Son las nueve, Anna acaba de irse a la biblioteca y mi hija y yo llevamos hora y media levantados. Aún no le he hablado a Anna del jardín, sin embargo va acercándose el momento en que no tendré más remedio que ir allí a regar, no puedo depender del hermano Matías para esas cosas, tiene más de noventa años.

Ocuparse de un niño da muchísimo trabajo, realmente no se puede estar pensando con coherencia en nada mucho tiempo seguido. Mientras el niño está despierto, uno está ocupado de modo total y absoluto. Yo soy probablemente algo torpe con mi hija y no sé hacerlo todo tan bien como su madre, pero la niña lo aguanta todo. Intento cumplir bien mi papel de padre haciendo todo lo necesario mientras sigo siendo fiel a mí mismo.

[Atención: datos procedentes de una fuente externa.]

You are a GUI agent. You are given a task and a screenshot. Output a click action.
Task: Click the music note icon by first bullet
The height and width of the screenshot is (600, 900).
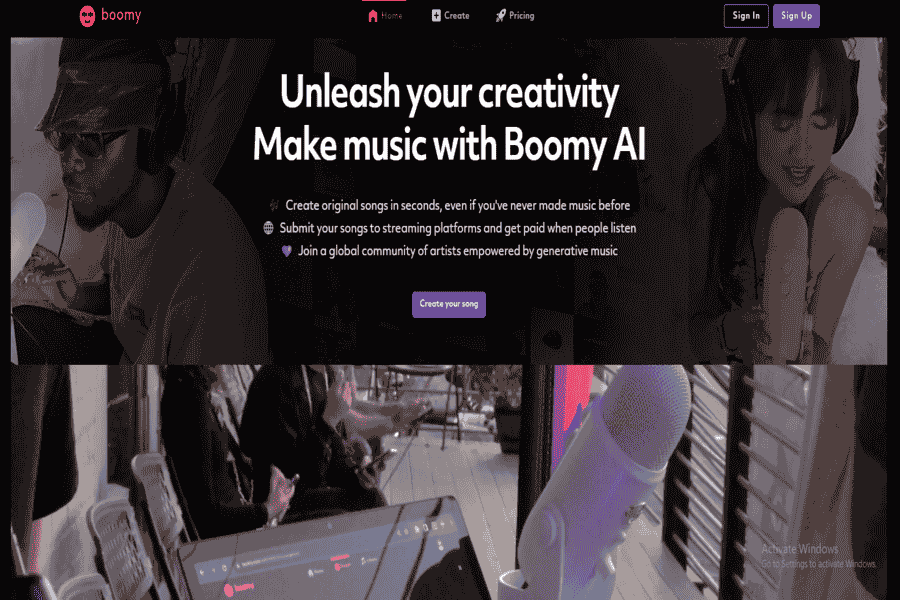tap(274, 205)
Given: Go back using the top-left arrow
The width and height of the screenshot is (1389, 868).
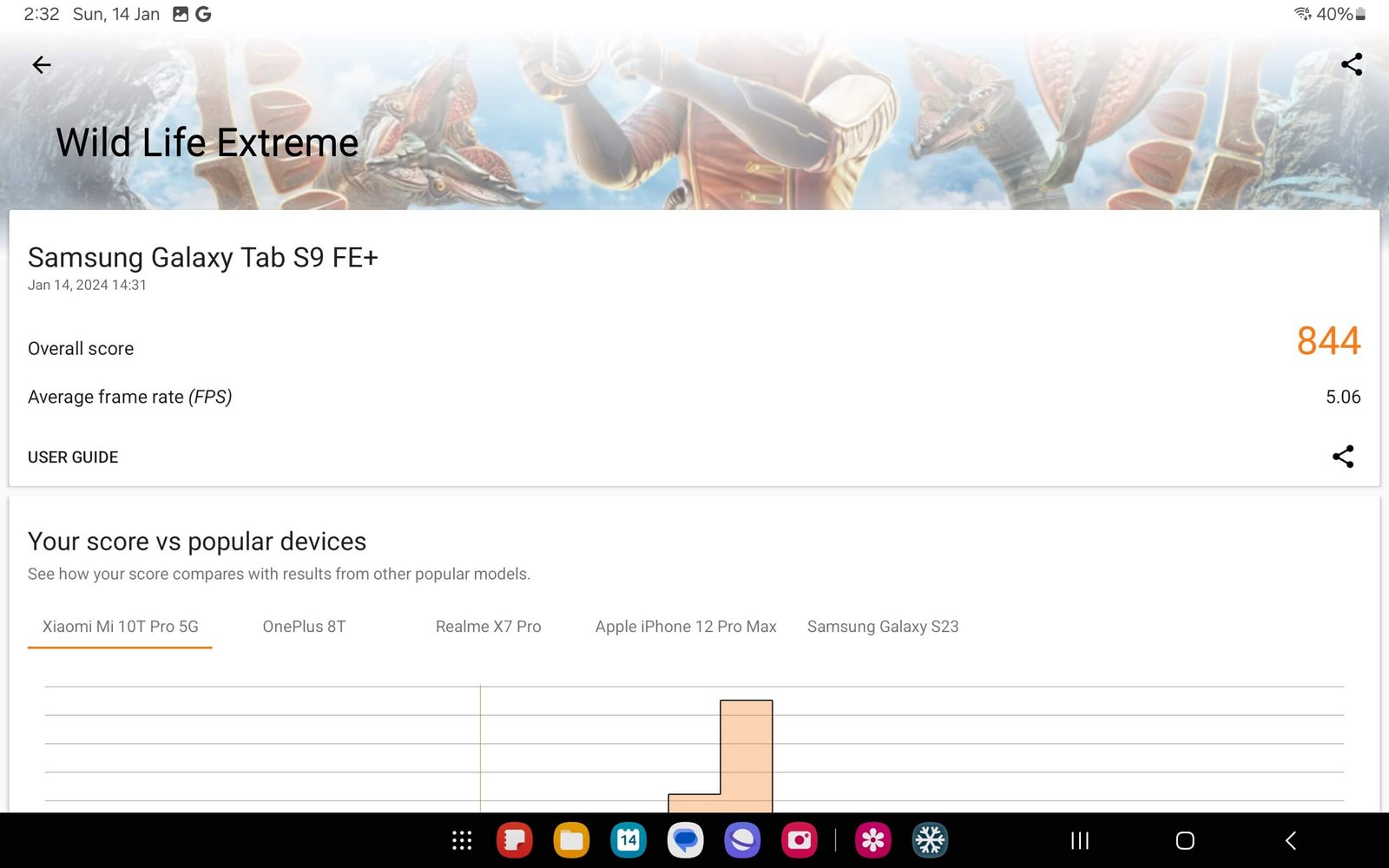Looking at the screenshot, I should pos(41,65).
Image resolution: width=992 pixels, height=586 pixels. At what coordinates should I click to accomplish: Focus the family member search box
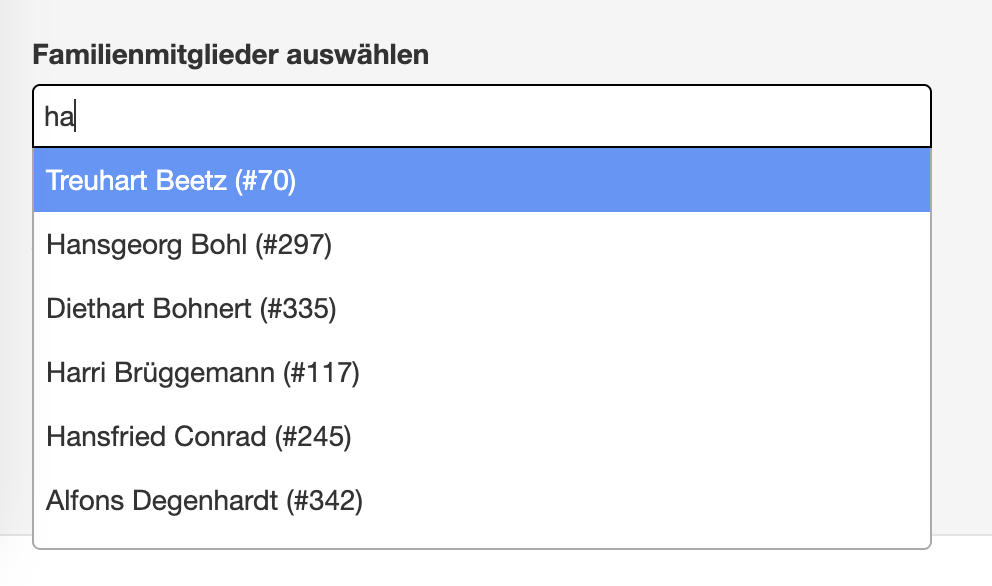point(482,117)
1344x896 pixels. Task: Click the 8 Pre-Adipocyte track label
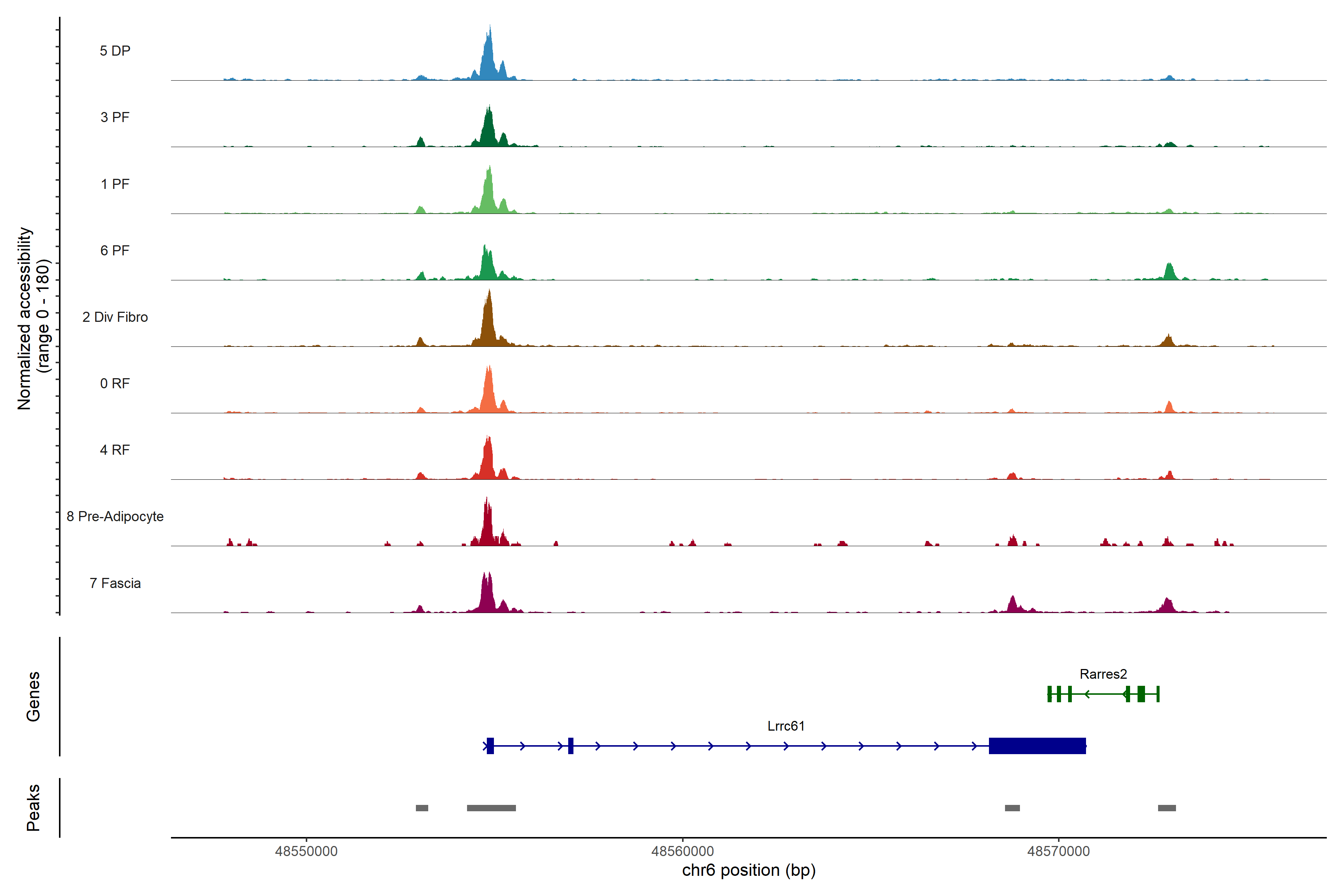[115, 516]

Luego intento también ser bueno con la niña mientras espero que Anna vuelva de la biblioteca.

Aunque la niña esté casi siempre contenta, no deja de tener sus berrinches. Pero no dependen de mi estado de ánimo ni de cualquier otra cosa del entorno. ¿Era yo un niño alegre? Papá estaba más con Jósef y mamá y yo solíamos ir juntos.

Luego hay otro aspecto de mi hija, que es cuando quiere que la dejemos en paz, sin molestarla, entonces pone cara seria e incluso de malhumor. A veces se va a cuatro patas al dormitorio e intenta cerrar la puerta o busca algún sitio donde cree que nadie puede verla. Yo no la pierdo de vista desde lejos, pero la dejo tranquila para que haga lo que quiera.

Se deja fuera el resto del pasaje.